Researchers at the California Institute of Technology (Caltech) have created a real-life transformer robot that's changing how machines navigate between air and ground. The Aerially Transforming Morphobot (ATMO) can seamlessly shift from flying drone to rolling vehicle without interruption, using a single motor to control its transformation.
Unlike conventional hybrid robots that must land before reconfiguring, ATMO has the intelligence to morph in midair, allowing it to smoothly roll away and begin ground operations without pause. The increased agility and robustness could be particularly useful for commercial delivery systems and robotic explorers. The robot uses four thrusters to fly, but the shrouds that protect them become the system's wheels in its driving configuration. The whole transformation relies on a single motor to move a central joint that lifts ATMO's thrusters up into drone mode or down into drive mode.

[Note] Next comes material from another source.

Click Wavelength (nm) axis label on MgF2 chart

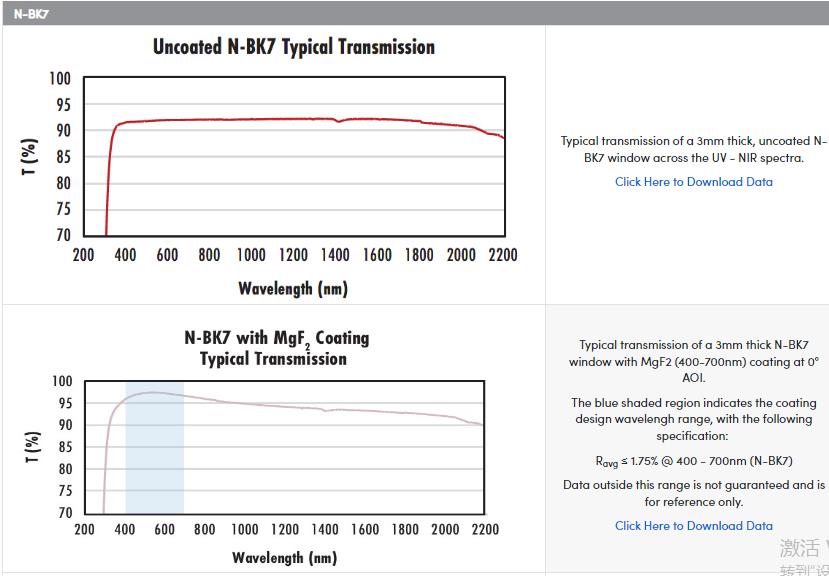(x=284, y=557)
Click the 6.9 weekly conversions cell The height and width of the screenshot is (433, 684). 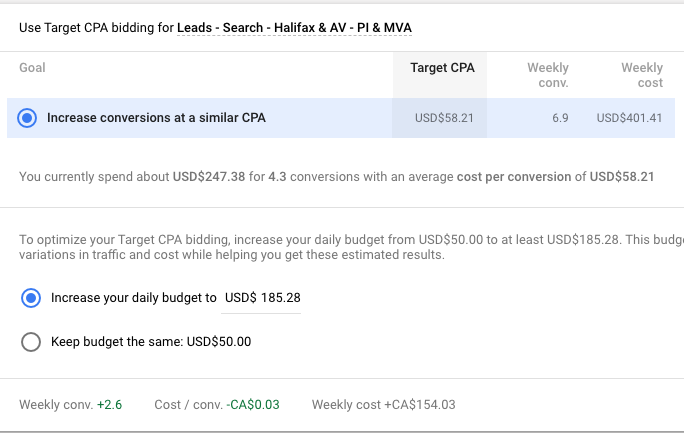tap(560, 118)
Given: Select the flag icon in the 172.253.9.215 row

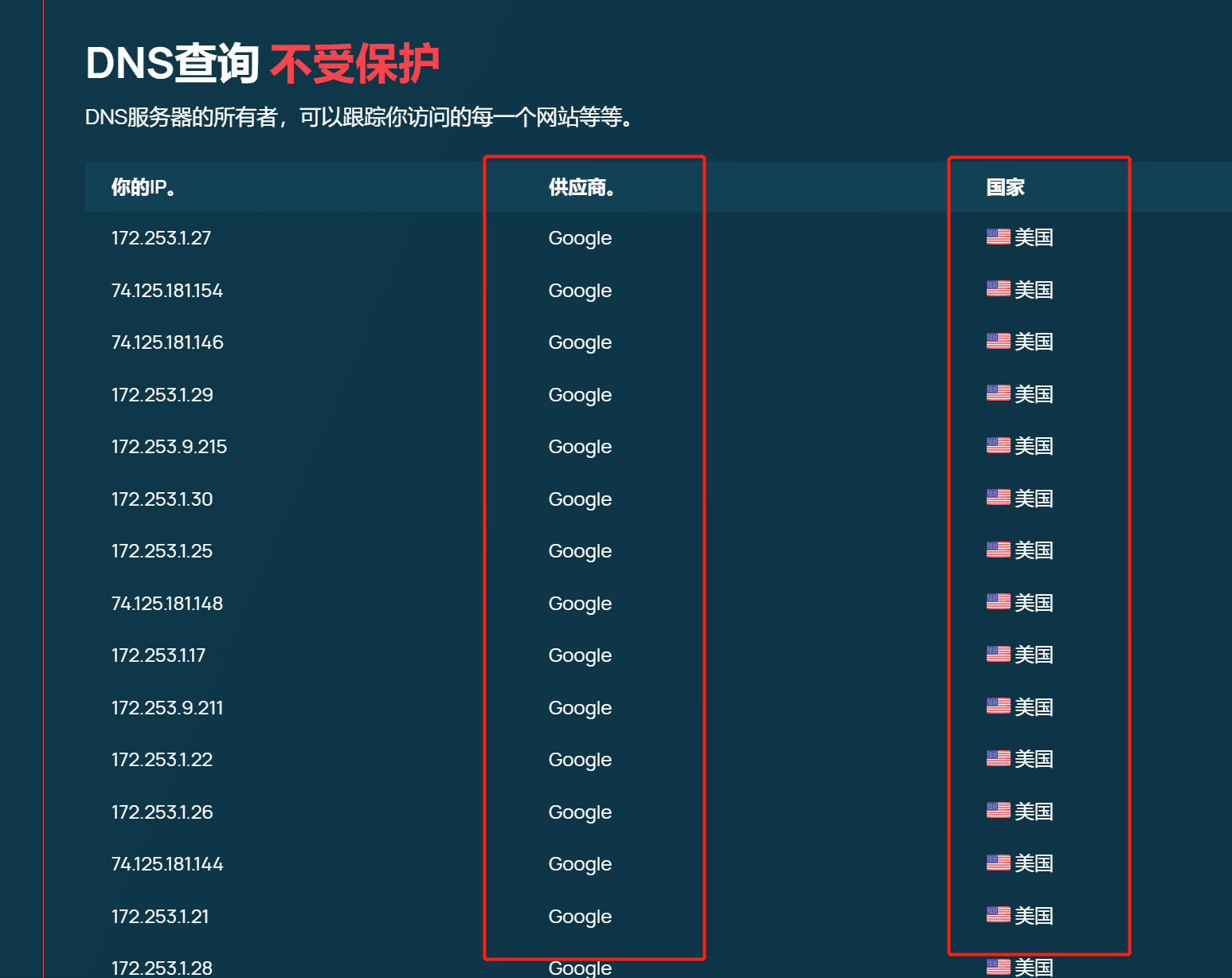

The researchers describe the robot and its sophisticated control system in a paper recently published in the journal Communications Engineering. "We designed and built a new robotic system that is inspired by nature—by the way that animals can use their bodies in different ways to achieve different types of locomotion," says Ioannis Mandralis, a graduate student in aerospace at Caltech and lead author of the paper. For example, birds fly and then change their body morphology to slow themselves down and avoid obstacles.

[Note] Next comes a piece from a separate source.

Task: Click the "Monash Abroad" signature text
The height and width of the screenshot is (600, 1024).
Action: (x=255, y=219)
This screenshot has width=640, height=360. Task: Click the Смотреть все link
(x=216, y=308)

The engineering challenge was significant. "Even though it seems simple when you watch a bird land and then run, in reality this is a problem that the aerospace industry has been struggling to deal with for probably more than 50 years," says Mory Gharib, the Hans W. Liepmann Professor of Aeronautics and Medical Engineering and director of Caltech's Center for Autonomous Systems and Technologies (CAST). All flying vehicles experience complicated forces close to the ground. Think of a helicopter, as an example. As it comes in for a landing, its thrusters push lots of air downward.
To tackle these complex aerodynamic challenges, the team conducted extensive experiments in Caltech's drone lab, including load cell tests and smoke visualizations to understand how airflow changes during morphing. These insights were used to design a smart control system based on model predictive control, which allows the robot to predict how its motion will change and make real-time adjustments to maintain stability. The team hopes ATMO's unique blend of agility, resilience, and intelligence will pave the way for the next generation of autonomous machines, especially in fields like delivery, search and rescue, and planetary exploration, where adapting to unpredictable environments is key.